Work required: The listing below holds a line with "This screenshot has height=572, width=1378." and a later line with "Given: Open the chart". Write out those two lines and every line between them, exactly, and nothing else.
▬▬▬
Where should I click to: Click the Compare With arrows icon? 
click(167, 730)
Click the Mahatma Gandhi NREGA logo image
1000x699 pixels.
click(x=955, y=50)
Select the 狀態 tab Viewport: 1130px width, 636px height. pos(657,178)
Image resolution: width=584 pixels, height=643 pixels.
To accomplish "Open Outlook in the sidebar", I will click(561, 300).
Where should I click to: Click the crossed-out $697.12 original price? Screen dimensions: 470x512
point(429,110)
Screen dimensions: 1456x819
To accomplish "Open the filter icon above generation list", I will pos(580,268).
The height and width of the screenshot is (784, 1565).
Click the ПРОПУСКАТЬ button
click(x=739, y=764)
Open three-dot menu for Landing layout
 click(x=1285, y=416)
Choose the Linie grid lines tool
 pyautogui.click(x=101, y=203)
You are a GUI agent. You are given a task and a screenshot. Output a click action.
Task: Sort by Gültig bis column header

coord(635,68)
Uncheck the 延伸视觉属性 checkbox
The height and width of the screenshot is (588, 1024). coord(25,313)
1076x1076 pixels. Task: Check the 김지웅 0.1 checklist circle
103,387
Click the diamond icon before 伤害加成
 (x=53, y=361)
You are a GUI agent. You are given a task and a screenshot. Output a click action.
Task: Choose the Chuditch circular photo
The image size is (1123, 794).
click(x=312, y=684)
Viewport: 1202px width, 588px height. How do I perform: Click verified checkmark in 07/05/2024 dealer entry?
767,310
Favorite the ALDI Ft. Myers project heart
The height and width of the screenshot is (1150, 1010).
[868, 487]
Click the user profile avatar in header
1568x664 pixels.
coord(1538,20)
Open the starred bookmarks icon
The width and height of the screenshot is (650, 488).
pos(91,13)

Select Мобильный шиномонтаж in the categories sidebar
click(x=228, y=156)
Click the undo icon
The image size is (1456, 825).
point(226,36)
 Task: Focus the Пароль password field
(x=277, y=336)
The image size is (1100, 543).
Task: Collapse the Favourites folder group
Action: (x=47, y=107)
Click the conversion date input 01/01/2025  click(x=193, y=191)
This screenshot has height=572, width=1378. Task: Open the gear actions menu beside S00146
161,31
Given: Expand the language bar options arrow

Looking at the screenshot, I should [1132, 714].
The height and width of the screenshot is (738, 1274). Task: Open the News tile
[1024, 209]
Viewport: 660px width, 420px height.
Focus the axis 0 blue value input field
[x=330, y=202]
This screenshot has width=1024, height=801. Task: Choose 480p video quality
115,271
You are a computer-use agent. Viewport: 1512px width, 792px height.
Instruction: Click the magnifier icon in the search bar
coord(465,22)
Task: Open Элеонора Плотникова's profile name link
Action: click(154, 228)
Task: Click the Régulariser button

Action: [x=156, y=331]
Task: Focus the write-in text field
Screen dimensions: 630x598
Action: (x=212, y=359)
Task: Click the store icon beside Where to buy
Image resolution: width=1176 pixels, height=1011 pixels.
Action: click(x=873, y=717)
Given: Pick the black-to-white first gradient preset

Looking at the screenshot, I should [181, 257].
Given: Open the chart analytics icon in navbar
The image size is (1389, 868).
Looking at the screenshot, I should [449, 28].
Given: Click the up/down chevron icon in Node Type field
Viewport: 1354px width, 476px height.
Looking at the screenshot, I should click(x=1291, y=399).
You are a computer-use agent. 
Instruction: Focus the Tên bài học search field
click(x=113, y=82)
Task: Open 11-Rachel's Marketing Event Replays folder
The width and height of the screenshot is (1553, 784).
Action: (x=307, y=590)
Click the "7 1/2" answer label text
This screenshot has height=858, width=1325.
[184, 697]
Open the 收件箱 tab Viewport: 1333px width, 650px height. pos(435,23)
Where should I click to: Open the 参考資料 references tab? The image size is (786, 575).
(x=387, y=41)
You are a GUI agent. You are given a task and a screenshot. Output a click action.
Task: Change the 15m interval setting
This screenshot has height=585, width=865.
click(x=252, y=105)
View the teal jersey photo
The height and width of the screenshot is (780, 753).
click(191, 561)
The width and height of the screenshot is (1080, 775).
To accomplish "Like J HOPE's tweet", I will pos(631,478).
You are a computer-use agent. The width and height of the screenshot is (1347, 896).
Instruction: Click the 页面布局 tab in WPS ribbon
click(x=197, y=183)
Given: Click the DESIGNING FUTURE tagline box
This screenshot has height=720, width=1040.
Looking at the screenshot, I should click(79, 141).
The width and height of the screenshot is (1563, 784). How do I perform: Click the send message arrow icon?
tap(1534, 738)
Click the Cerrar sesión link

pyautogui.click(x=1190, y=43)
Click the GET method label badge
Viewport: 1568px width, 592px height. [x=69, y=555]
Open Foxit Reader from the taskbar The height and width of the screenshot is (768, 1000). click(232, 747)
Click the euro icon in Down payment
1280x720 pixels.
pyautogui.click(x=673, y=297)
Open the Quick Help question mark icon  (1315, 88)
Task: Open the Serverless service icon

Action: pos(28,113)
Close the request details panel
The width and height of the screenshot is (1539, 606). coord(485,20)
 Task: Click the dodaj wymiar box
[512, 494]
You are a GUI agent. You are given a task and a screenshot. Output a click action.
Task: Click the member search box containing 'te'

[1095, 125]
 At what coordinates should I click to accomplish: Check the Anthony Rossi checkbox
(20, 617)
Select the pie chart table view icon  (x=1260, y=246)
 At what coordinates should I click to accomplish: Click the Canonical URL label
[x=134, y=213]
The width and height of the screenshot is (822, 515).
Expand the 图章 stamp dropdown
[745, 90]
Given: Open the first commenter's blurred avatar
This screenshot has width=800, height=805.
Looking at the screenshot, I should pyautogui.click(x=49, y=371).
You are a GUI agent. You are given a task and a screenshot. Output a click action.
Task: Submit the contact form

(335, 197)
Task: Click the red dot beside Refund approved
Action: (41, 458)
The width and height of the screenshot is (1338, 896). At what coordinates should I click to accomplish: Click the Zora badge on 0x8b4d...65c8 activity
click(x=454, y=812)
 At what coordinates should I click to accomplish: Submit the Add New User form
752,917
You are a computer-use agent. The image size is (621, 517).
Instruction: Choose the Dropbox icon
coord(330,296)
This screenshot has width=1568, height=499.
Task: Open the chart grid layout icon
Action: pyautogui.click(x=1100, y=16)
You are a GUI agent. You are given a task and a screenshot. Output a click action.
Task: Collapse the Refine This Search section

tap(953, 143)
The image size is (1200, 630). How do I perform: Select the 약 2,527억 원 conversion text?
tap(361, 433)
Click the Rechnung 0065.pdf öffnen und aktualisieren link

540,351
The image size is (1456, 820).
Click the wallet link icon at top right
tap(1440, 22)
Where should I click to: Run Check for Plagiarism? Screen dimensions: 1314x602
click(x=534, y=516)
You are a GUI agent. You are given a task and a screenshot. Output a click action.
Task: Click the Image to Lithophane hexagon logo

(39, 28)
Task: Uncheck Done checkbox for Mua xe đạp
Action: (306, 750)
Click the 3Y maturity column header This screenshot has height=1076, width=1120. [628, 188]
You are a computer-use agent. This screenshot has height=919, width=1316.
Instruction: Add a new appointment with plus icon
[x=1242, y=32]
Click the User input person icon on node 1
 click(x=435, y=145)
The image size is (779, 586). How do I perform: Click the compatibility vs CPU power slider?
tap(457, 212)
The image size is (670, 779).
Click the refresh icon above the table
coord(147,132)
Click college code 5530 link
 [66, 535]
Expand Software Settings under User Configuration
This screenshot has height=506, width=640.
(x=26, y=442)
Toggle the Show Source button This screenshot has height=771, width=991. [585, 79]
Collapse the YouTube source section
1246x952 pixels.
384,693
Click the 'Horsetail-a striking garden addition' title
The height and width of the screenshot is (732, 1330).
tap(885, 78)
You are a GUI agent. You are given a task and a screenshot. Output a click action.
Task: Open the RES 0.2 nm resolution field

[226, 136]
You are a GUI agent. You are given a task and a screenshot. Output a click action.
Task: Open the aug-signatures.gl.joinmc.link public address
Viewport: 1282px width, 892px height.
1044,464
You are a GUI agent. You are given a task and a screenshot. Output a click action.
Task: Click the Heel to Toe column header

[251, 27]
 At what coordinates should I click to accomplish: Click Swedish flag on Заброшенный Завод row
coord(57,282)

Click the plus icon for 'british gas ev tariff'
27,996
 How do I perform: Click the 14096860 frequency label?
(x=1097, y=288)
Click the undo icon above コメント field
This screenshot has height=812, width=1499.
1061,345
▬▬▬
Task solution:
This screenshot has height=572, width=1378. Task: Open the gear actions menu beside S00146
161,31
Given: Expand the language bar options arrow

Looking at the screenshot, I should [1132, 714].
The height and width of the screenshot is (738, 1274). Task: Open the News tile
[1024, 209]
Viewport: 660px width, 420px height.
Focus the axis 0 blue value input field
[x=330, y=202]
This screenshot has width=1024, height=801. Task: Choose 480p video quality
115,271
You are a computer-use agent. Viewport: 1512px width, 792px height.
Instruction: Click the magnifier icon in the search bar
coord(465,22)
Task: Open Элеонора Плотникова's profile name link
Action: click(154, 228)
Task: Click the Régulariser button

Action: [x=156, y=331]
Task: Focus the write-in text field
Screen dimensions: 630x598
Action: (x=212, y=359)
Task: Click the store icon beside Where to buy
Image resolution: width=1176 pixels, height=1011 pixels.
Action: click(x=873, y=717)
Given: Pick the black-to-white first gradient preset

Looking at the screenshot, I should [181, 257].
Given: Open the chart analytics icon in navbar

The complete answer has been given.